Work Management is built on seven simple, powerful principles. These principles act as the foundation for clarity, coordination, and better execution.

Let’s break each one down with practical examples.



1. Clarity Over Chaos

Teams thrive when expectations are clear.

Example:Instead of “Marketing to publish the blog,” use:

  • Owner: Sarah

  • Task: Publish blog

  • Due date: Friday

  • Steps: Draft → edit → review → publish



2. Flow Over Friction

Reduce unnecessary steps, blockers, and approvals.

Example:Use one centralized workflow instead of five disconnected documents and emails.



3. Systems Over Silos

Work should be visible and aligned, not hidden.

Example:Use one shared tool for project planning rather than separate spreadsheets per team.



4. Visibility Over Assumptions

Teams need a shared understanding of progress.

Example:A simple dashboard beats endless status update meetings.
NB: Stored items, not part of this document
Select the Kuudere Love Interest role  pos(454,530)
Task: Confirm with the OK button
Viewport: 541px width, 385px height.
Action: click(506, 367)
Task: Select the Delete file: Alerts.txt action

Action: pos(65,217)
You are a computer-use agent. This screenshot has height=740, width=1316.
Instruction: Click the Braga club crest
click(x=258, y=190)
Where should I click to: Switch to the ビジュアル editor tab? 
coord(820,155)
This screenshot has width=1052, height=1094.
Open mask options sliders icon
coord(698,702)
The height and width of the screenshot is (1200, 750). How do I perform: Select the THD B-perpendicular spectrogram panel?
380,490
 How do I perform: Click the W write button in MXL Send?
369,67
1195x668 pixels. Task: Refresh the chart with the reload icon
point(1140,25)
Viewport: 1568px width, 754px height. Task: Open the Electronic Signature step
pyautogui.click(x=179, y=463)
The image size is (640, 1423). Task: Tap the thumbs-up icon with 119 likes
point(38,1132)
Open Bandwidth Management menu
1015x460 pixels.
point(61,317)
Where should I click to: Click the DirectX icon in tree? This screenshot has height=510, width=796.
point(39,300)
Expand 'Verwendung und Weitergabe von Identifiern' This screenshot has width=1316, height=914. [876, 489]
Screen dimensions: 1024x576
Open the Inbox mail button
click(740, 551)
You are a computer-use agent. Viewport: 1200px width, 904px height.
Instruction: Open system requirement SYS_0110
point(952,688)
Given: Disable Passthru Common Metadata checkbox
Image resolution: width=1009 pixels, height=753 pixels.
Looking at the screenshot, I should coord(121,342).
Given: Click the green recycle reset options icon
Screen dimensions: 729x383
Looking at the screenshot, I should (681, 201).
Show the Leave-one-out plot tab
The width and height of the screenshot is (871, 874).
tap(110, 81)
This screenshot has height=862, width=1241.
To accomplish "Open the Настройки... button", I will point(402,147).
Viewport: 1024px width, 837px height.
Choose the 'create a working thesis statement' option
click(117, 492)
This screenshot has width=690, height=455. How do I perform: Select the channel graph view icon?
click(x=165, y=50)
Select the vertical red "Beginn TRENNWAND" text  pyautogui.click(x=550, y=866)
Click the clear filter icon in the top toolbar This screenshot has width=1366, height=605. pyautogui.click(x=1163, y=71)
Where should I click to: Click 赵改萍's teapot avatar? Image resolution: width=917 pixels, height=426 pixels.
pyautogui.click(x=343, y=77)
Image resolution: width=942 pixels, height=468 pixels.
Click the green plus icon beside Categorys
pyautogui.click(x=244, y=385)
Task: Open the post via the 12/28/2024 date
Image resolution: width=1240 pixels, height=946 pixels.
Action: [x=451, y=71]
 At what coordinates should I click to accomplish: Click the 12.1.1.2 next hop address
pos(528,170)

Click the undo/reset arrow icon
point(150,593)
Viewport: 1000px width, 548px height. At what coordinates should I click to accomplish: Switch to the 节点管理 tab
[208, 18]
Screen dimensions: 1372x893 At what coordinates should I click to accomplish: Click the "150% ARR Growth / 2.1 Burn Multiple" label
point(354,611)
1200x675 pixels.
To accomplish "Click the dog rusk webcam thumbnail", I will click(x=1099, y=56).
5. Intelligence Over Intuition

Use data to make decisions — not guesswork.

Example:Look at cycle time and throughput before deciding to hire more people.



6. Progress Over Perfection

Move work forward even if it’s not perfect yet.

Example:Ship version 1.0 of a workflow, then improve it weekly.



7. Humanity Over Tools

People are the center of all work.

Example:Check alignment, reduce overload, celebrate wins — this matters more than automation.